According to evidence at the Zondo commission of inquiry senior ANC officials, including minerals minister Gwede Mantashe, former health minister Zweli Mkhize and president Cyril Ramaphosa’s son, Andile, may have been involved.
Others in the spotlight are former Bosasa COO Angelo Agrizzi and relatives of late Bosasa CEO Gavin Watson, who have been waging a “litigious battle” with the provisional liquidators.
SCA acting judge Piet Meyer, who penned the recent judgment, with four of his colleagues concurring, said the revelations at the state capture inquiry had led to Bosasa’s banking facilities being withdrawn.
After Bosasa failed to find another bank, the directors of Africa Global Holdings and Africa Global Operations (a subsidiary) resolved to voluntarily wind up Operations and its 10 subsidiaries.
A flurry of litigation ensued, mainly by the liquidators who wanted to sell the assets of six of the companies, “the backbone of the group”, at public auction in December 2019.
Meyer found it that the provisional liquidators and the directors of the companies agreed the assets needed to sold expeditiously after the liquidators were advised that cabinet had resolved that all service level agreements between departmental and state-owned companies and any companies related to the African Global (Bosasa) group must be terminated.
The contracts secured by the six Bosasa companies had since been terminated but they were still paying expenses, including monthly insurance charges of R150,000. Without the power to sell the assets, the companies would have to keep paying for these substantial assets.
Before their permanent appointment, and before a meeting of creditors, the liquidators applied to the court for an extension of their powers to allow for the sale of assets. The directors agreed, on condition that they be consulted and approve of any such sale.
They argued in their court papers that they had not given consent for the sale.
The directors then instituted proceedings the day before the auction to place the companies in business rescue, which would have enabled them to trade their way out of trouble, and which, if approved, would nullify the liquidation proceedings and the auction.
Much of the argument in the SCA turned on the interpretation of when a business rescue application is “made”.
Meyer said while there were conflicting versions, “I subscribe to the interpretation that [an application] must be issued, served on the company and each affected person to trigger the suspension of liquidation proceedings that have already commenced”.
“Each affected person, a shareholder or a creditor of a company, a registered trade union and individual employees, is entitled to oppose or support the business rescue application,” Meyer wrote.
“It cannot be said, on a proper conspectus of the papers, that even now there has been compliance or even substantial compliance with the service and notification prescripts.
“It is common cause the Bosasa Group had about 4,500 employees. This was reduced to 50 employees after the voluntary winding up.”
On December 3 2109 only 29 employees were notified by electronic means of the business rescue application, Meyer said.

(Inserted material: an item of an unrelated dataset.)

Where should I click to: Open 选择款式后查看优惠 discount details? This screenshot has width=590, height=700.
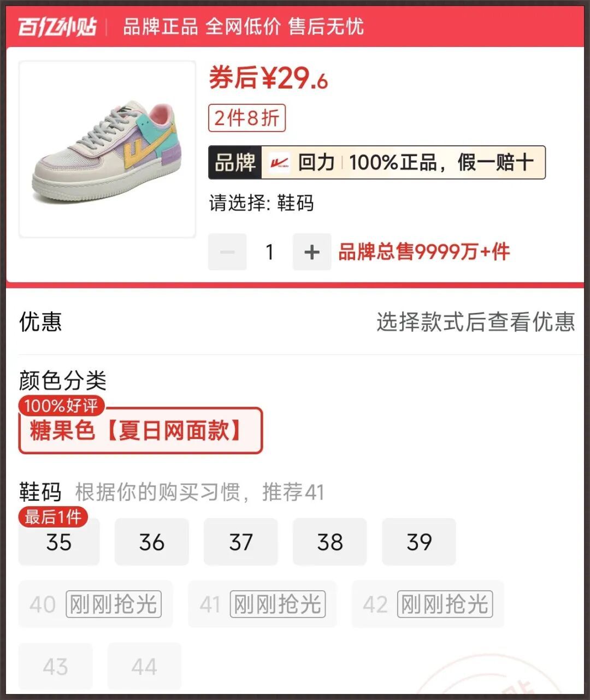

He said the application to stop the auction also ought to have been served on each of the joint liquidators of each of the six companies.
“I conclude the business rescue application was not ‘made’ within the meaning of the Companies Act and the suspension of the liquidation proceedings, including the public auction and subsequent sales, were not triggered.”
Regarding the assertion that the provisional liquidators did not have the power or consent to proceed with the auction, he said the liquidators’ powers had been extended by court.
“It could never have been the intention of the court hearing that application to have ordered the liquidators never to sell the assets without consultation or consent of the directors. Such a conclusion would be absurd. It would ignore the extended powers granted to the liquidators.”
The rulings also pave the way for the continuation of a behind-closed-doors section 417 inquiry, headed by retired judge Meyer Joffe, into the finances of Bosasa and to probe allegations of wrongdoing by its directors.